Su real secreto, la razón de su vida, ha sido Cristo. La vida, la obra y el mensaje de este Papa ha sido cumplimiento y encarnación viva de lo que dice san Pablo: todo lo tuvo por pérdida ante el sublime conocimiento de Cristo Jesús, por Quien sacrificó todas las cosas, y las tuvo por basura con tal de ganar a Cristo y encontrarse con Él, apoyado no en sí mismo, sino en la justicia de Dios, que se funda en la fe, para conocerle a Él y la fuerza de su resurrección y la participación en sus padecimientos, configurándose con su muerte para alcanzar la resurrección de los muertos. Jesucristo ha sido su gran pasión, su gran amor: «Pedro, ¿me amas, me quieres, me quieres más que éstos? –Señor, Tú lo sabes todo, sabes que te quiero». Ése ha sido el Papa Juan Pablo II: un enamorado de Jesucristo, para quien Cristo mismo ha sido su vida: todo en su vida. Por ello Cristo, en su Iglesia, le encomendó apacentar a sus ovejas, las que están y las que aún no están en su redil. Así, hemos tenido la gran dicha del inmenso regalo de Dios a su Iglesia, a su pueblo, a todos los pueblos, de un pastor conforme a su corazón.
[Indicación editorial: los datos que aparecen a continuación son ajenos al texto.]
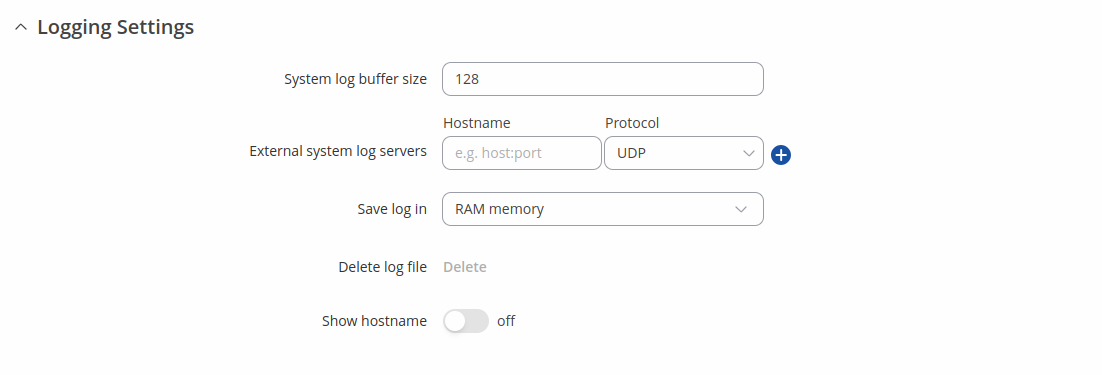
Task: Click the Protocol dropdown arrow icon
Action: [x=748, y=153]
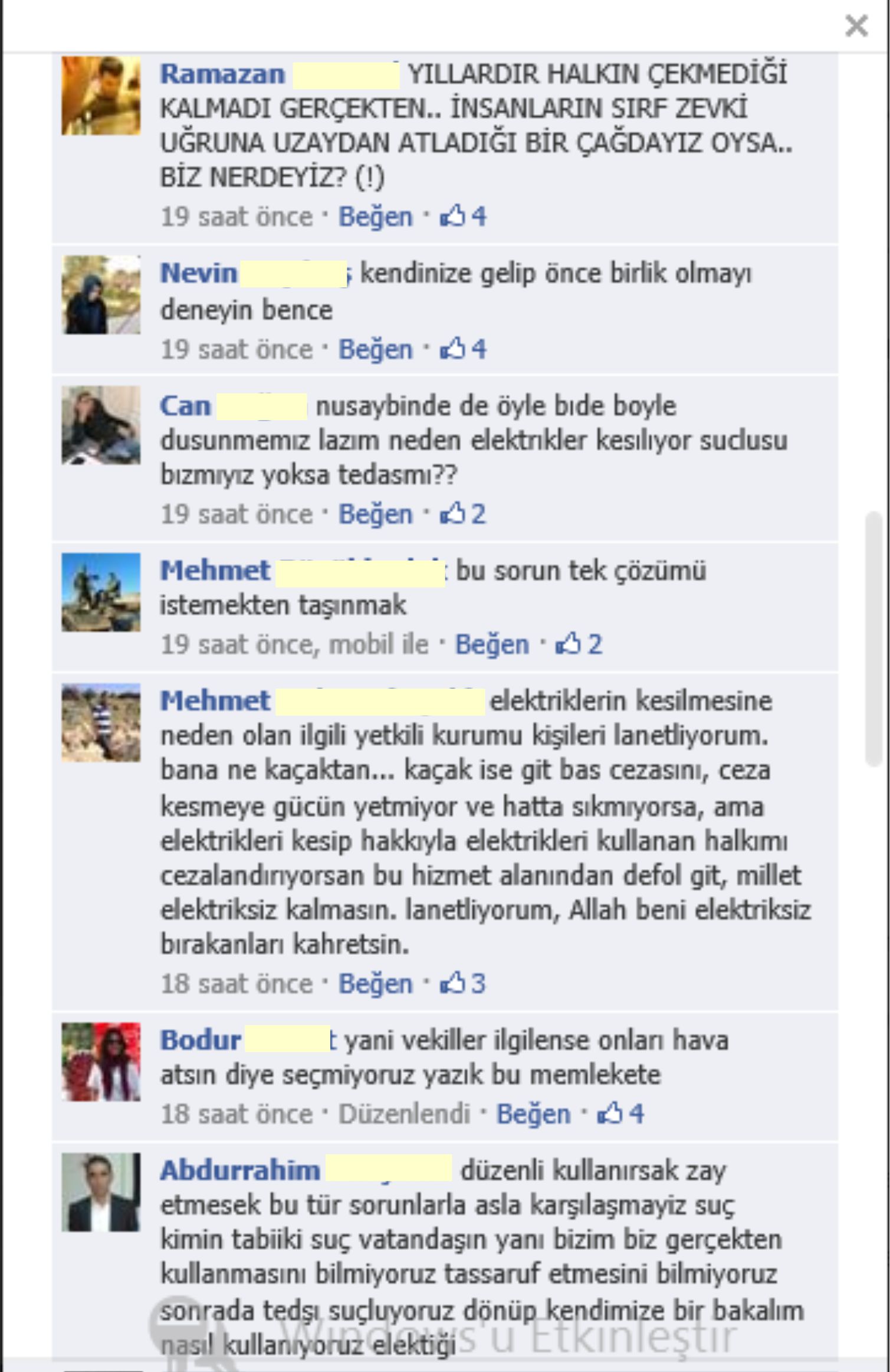Open Abdurrahim's avatar photo
This screenshot has height=1372, width=890.
(x=101, y=1192)
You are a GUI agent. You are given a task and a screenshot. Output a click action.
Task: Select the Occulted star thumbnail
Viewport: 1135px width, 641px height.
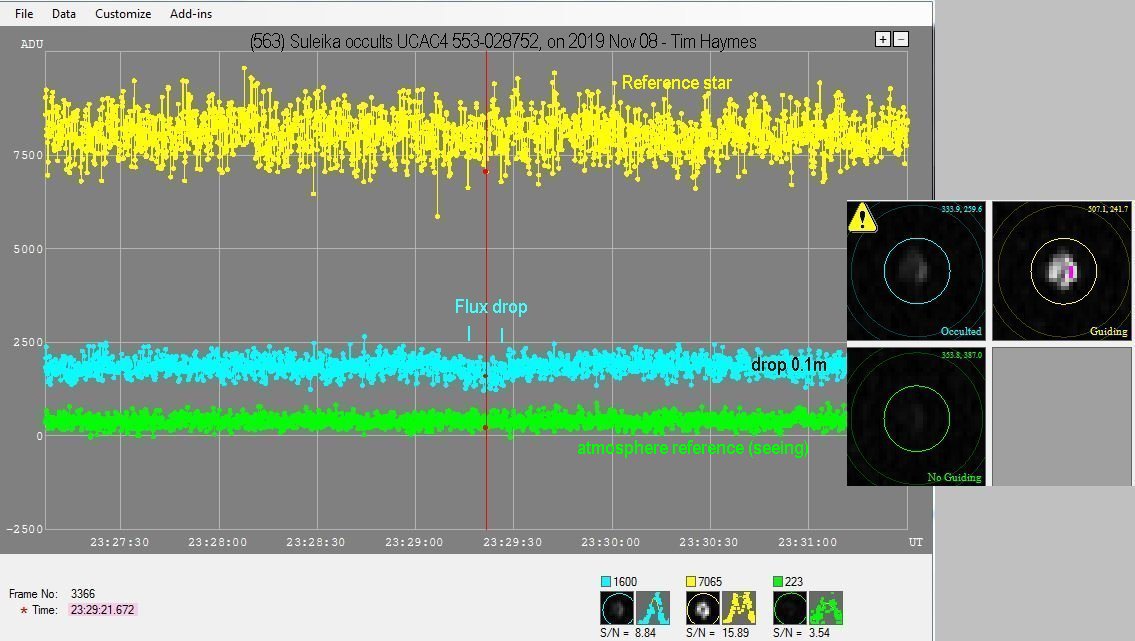tap(916, 270)
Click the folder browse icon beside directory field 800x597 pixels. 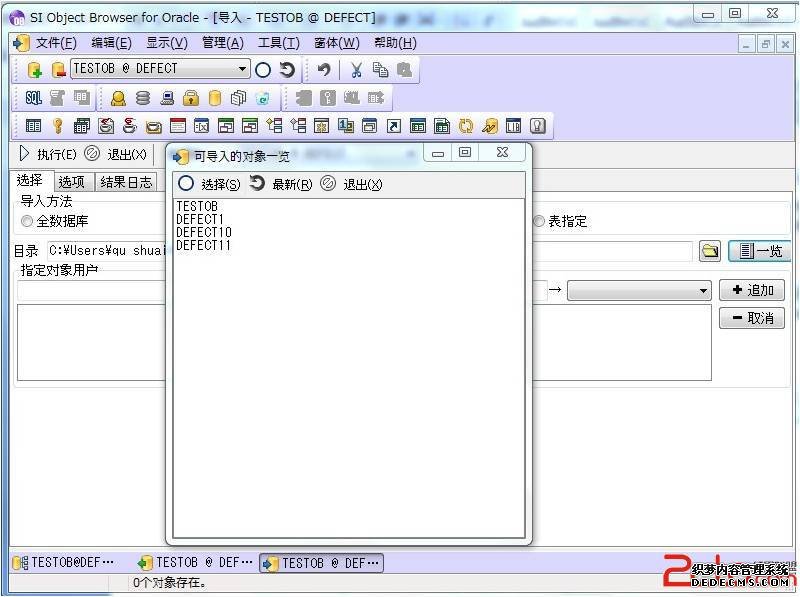(710, 250)
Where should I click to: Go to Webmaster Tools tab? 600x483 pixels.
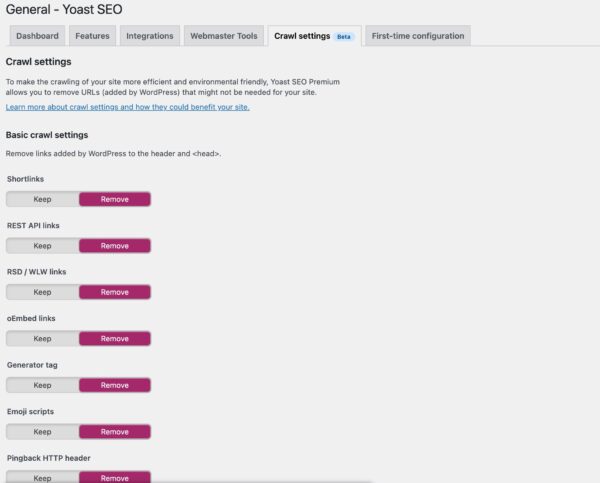tap(224, 36)
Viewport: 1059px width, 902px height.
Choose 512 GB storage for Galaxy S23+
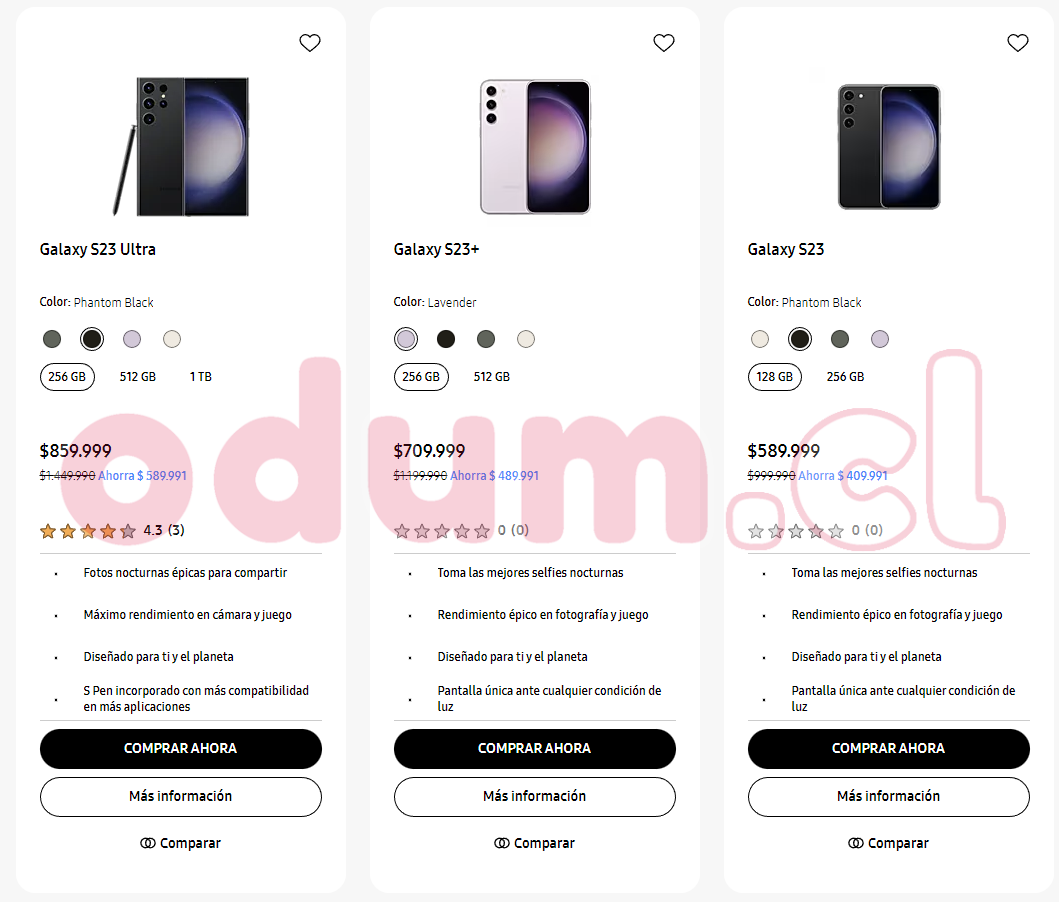point(492,377)
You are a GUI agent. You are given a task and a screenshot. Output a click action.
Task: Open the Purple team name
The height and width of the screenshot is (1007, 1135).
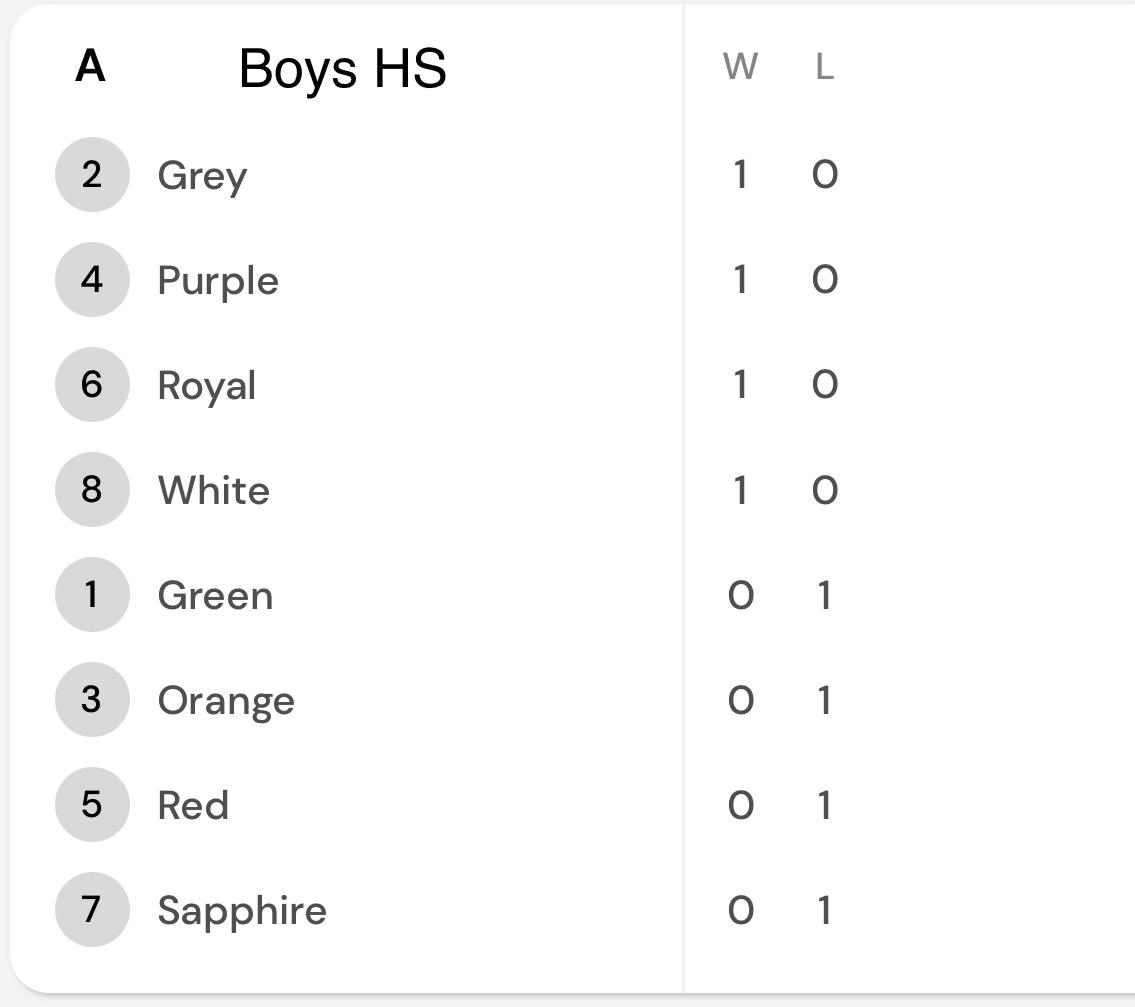point(218,282)
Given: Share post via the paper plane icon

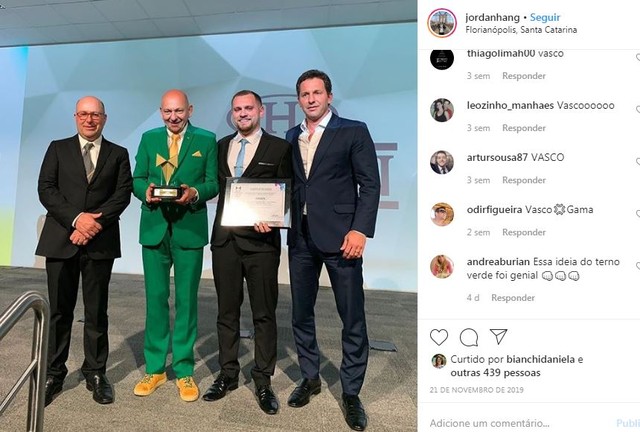Looking at the screenshot, I should [498, 336].
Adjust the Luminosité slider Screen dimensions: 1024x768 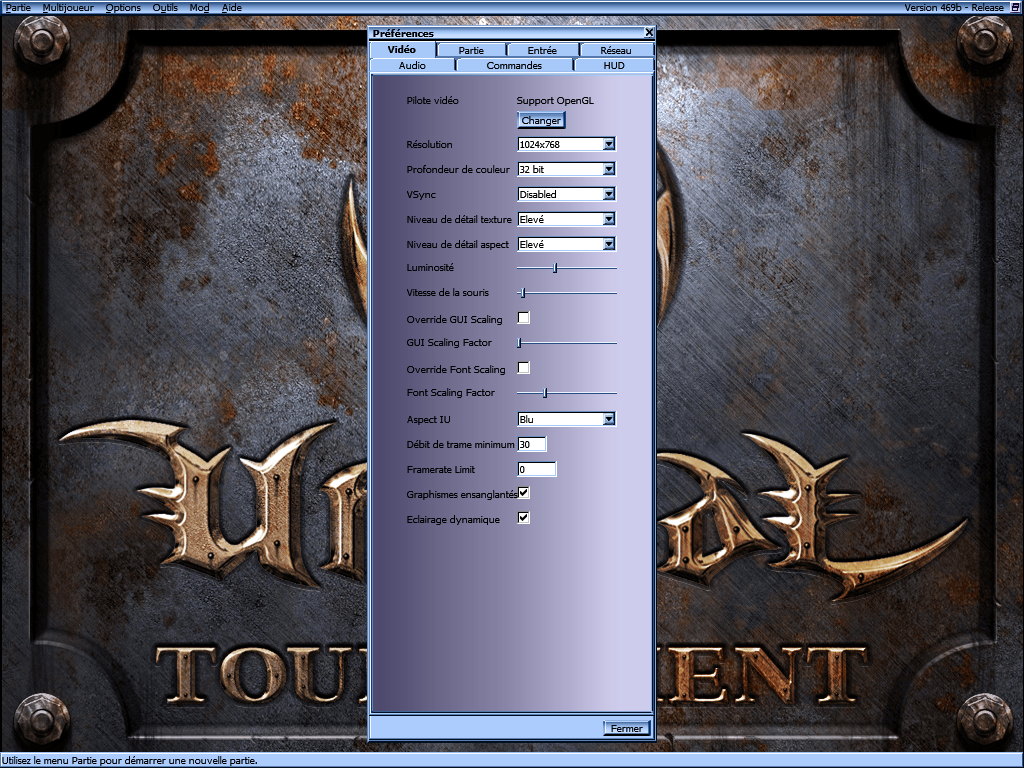point(557,268)
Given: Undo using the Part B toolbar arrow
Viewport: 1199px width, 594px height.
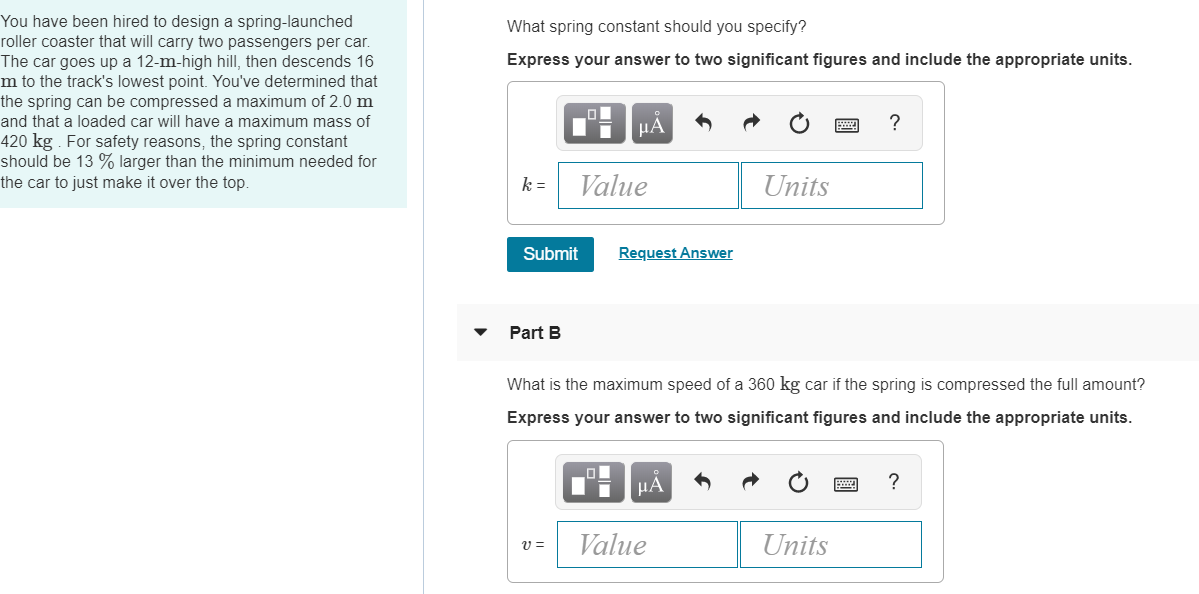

No nos ha ofrecido una interpretación más de Jesucristo, no ha sido sólo un ideólogo ni un maestro de moral, ni un líder social, político o religioso. Ha sido, ante todo, un testigo. Se ha encontrado con Jesucristo, Hijo de Dios vivo, el Mesías que tenía que venir y al que los hombres esperan, Dios con el hombre y para el hombre; le ha seguido como únicamente se le puede seguir –cargando con la cruz, desde su infancia hasta el final, varón de dolores–; y ha mostrado con su vida, gestos y palabras, con su persona y sus mensajes qué es lo que sucede cuando uno se abre y acepta a Jesucristo, que está a la puerta de cada uno y llama. ¡Qué fuerza cobran ahora sus palabras: «Quiero dejar a todos mi testimonio: el testimonio de lo que yo considero más importante para los hombres, mis hermanos: sólo en Dios encuentran fundamento sólido los valores humanos, y sólo en Jesucristo, Dios y hombre, se vislumbra una respuesta al problema que cada persona constituye para sí misma. Él es el camino, la Verdad y la Vida para todos los hombres»!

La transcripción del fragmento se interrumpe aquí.